Controlled Bleeding: Odes to Bubbler

Controlled Bleeding
Odes to Bubbler
Soleilmoon/Wingeddisk

Longtime Controlled Bleeding fans, if there truly are any, have had to endure some wild turns and stylistic detours throughout the years. Locate someone who has stuck it out throughout the band’s entire thirty-plus year run, and you’ll be looking at the exception proving the rule. Odes to Bubbler, the group’s first album since the death of principal member Joe Papa, suffers from the same illness that has plagued the band throughout its career: an inability to sit still.

The album starts out in thematically sustainable terrain with the amphetamine rush of dirges like “Trawler’s Son”, “Shards Blown Back”, and “Controlled Bleeding” (a name-defining song over 30 years after the band’s formation? Well, at least it’s still full of surprises). After the advanced science of more electronic moments, these primitive pounders feel a bit like rockets fueled on steam, though the intensity is palpable. All of this energy is abruptly depleted by “A Love Song (In Three Parts)”, which dips into amorphous sonic rivulets of sound. It’s a more of a seven inch stand-alone track than an album piece really, a demonstration of the varieties within free-form noise. Starting out with some lovely kosmische arpeggio-laced synths that are not unlike something Daniel Lopatin might release, the track attempts harsh noise a la Knees and Bones power electronics roots, and then, later, tipsy free jazz.

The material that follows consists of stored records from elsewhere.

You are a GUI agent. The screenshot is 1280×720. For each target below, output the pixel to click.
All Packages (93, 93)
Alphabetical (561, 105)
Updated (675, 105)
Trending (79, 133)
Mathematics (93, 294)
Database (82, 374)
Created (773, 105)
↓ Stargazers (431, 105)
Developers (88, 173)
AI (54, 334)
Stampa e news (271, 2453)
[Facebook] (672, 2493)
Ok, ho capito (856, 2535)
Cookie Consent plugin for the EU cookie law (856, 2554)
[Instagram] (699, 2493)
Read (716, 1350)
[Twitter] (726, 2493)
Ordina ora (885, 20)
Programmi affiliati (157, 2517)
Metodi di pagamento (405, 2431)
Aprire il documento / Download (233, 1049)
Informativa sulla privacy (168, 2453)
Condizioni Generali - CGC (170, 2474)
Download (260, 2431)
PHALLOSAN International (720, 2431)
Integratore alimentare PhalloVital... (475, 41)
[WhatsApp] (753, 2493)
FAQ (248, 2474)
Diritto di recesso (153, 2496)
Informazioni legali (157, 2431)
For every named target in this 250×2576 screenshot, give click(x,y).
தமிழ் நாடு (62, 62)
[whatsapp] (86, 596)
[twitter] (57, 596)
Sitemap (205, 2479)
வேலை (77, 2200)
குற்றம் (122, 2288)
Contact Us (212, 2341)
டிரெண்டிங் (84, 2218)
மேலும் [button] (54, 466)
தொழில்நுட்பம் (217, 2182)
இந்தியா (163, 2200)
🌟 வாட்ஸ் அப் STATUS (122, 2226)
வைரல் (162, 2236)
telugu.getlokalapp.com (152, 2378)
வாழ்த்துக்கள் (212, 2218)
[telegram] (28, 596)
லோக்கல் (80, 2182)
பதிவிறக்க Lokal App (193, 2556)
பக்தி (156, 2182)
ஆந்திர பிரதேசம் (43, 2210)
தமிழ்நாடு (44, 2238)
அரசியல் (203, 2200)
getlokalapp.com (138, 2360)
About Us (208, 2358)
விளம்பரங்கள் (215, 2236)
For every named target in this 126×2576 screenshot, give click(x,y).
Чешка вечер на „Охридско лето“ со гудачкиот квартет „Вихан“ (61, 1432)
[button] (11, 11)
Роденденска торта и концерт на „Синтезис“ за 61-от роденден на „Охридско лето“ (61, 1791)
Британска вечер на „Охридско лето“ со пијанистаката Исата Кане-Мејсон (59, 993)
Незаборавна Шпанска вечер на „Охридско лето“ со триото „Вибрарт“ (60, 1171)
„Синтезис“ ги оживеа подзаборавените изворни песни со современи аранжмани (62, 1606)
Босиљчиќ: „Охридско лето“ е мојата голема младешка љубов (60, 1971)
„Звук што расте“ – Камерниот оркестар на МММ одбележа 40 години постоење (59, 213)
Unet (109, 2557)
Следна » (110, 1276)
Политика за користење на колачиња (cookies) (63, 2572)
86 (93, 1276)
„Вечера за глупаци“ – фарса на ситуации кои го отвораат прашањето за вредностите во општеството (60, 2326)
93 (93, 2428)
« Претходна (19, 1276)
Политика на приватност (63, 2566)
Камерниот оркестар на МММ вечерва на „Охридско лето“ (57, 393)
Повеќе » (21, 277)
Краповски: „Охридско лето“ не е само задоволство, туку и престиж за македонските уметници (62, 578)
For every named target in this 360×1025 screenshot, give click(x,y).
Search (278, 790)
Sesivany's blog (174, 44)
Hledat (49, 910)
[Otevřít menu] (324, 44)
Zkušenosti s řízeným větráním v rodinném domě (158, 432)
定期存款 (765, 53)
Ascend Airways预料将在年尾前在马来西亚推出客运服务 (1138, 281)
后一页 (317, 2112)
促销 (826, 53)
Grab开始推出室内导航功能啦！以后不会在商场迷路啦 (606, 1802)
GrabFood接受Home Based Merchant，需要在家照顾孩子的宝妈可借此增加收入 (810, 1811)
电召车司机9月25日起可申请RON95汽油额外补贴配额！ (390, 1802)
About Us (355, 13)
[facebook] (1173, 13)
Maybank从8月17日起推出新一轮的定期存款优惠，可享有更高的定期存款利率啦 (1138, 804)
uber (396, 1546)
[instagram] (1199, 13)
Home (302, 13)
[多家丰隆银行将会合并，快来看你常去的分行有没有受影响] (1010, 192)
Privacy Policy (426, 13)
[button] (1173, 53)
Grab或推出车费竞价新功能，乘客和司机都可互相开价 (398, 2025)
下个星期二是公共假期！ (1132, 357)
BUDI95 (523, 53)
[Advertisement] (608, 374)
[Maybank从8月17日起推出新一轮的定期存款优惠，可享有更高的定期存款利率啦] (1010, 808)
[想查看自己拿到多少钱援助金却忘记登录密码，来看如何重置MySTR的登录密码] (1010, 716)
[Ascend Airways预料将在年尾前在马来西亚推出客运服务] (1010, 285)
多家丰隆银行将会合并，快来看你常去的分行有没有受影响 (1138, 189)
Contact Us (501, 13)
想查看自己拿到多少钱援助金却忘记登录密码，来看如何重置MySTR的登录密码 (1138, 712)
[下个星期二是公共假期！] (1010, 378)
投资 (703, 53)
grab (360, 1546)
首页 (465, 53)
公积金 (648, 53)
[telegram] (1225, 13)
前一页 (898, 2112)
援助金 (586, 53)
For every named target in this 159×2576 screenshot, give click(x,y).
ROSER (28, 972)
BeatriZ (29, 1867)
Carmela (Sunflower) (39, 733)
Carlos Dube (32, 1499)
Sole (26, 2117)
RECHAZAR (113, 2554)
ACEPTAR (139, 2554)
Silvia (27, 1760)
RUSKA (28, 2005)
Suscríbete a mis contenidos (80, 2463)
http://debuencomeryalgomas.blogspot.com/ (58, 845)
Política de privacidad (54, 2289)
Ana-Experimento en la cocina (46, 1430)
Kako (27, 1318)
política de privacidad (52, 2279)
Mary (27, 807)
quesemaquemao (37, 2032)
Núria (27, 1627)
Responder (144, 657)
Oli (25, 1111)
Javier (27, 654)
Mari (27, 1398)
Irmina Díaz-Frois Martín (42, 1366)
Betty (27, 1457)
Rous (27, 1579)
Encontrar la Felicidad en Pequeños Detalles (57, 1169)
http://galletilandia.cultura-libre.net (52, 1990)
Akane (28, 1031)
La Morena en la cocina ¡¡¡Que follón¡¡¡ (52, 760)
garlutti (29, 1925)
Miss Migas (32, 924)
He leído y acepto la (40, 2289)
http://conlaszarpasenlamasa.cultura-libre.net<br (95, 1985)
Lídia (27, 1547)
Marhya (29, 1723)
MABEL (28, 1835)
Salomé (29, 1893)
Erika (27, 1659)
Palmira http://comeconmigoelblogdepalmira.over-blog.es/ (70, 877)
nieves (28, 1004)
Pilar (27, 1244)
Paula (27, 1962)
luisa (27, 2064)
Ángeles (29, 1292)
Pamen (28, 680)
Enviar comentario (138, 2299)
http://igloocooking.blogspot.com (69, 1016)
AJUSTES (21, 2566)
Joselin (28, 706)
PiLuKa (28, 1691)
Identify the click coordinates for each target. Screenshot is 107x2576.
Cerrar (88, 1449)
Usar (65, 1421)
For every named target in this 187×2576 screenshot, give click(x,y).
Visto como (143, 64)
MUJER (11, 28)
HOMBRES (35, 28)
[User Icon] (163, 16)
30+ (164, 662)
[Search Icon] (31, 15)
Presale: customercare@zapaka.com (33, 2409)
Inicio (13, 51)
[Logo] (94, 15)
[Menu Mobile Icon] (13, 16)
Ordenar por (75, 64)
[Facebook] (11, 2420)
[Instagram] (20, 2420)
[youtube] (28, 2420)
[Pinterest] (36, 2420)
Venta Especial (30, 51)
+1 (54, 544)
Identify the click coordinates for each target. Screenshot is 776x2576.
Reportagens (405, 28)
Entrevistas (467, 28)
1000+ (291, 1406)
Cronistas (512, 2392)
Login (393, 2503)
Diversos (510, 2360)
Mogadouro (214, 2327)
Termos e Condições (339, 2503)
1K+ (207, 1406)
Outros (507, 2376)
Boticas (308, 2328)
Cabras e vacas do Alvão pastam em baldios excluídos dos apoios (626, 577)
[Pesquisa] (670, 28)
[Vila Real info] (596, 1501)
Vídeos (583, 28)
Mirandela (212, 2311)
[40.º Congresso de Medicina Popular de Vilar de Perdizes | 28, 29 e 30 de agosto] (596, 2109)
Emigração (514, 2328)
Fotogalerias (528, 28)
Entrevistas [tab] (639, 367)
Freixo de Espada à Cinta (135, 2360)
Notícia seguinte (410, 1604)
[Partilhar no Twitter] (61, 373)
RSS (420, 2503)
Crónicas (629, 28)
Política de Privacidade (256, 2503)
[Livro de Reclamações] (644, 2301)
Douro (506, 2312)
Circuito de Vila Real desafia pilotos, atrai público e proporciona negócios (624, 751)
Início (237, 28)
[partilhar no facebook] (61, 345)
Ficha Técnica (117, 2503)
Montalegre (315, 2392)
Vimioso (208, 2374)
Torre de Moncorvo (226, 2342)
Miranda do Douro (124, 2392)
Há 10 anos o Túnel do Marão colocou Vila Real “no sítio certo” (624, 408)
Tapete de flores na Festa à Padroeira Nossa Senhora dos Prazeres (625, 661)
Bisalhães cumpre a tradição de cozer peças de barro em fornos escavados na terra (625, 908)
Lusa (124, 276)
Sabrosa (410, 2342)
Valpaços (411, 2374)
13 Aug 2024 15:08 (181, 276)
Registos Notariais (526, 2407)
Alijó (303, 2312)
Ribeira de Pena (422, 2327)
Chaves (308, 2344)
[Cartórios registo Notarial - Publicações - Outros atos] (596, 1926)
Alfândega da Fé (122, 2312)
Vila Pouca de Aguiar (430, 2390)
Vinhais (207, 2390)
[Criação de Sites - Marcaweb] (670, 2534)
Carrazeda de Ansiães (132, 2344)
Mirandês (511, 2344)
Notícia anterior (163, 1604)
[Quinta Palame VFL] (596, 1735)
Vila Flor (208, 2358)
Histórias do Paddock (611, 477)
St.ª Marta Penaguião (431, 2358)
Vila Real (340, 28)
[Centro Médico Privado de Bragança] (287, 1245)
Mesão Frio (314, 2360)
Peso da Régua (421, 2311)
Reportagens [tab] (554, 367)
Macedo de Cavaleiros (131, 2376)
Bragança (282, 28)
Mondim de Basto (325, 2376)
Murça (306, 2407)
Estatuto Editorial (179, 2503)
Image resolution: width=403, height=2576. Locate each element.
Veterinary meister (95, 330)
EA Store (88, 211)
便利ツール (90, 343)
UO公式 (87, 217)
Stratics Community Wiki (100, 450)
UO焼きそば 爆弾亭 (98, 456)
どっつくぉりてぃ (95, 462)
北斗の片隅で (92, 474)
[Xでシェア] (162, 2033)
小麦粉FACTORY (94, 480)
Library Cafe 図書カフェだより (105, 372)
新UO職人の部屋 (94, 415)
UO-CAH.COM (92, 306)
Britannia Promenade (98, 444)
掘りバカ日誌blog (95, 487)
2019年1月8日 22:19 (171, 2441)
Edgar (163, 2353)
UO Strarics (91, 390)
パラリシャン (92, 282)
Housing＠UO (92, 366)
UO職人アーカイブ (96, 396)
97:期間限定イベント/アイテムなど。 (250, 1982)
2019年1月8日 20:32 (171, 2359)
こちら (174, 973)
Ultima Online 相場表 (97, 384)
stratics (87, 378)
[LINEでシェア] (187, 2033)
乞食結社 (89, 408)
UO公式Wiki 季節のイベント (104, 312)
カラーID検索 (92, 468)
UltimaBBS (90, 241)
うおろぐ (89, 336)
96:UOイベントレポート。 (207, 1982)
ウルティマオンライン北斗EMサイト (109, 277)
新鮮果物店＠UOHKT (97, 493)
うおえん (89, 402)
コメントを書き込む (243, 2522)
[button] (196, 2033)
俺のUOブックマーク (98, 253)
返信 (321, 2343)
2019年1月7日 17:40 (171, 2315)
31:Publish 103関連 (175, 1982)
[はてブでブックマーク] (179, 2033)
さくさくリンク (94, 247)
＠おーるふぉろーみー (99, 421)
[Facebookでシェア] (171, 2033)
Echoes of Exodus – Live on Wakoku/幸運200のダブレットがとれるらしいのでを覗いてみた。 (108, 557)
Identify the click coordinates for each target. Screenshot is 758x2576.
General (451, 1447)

There’s no trademark on the combination of spastic free jazz seizures, mouth histrionics, and seething grindcore that follows “A Love Song”, but Controlled Bleeding messing around in this space does feel like treading on marked territory, laid down and peed all over by The Boredoms and John Zorn 20 years ago. Then, there’s a couple ambient tracks, like graveyard comb “Grinder’s Song”, which should spook Demdike Stare and the pristine synths of the staid “Rothko”, before a slight reprise into rubbery erratic jazz, a live performance of motorik jamming, and more droning noise. Each distracted aside is not bad. It’s not disappointing. It’s not even anything Controlled Bleeding haven’t dabbled in before in various guises. The band’s obsession with skirting expectations reads like a constant challenge though, a resistance to the notion that any one would stick around throughout the entire course. The problem is that the band remains, at moments, likable, and thus difficult to dismiss outright. Any one of the segments on Odes to Bubbler could have made for decent listening. Smashed together though, it doesn’t come off challenging, just kind of brainless and tritely assembled.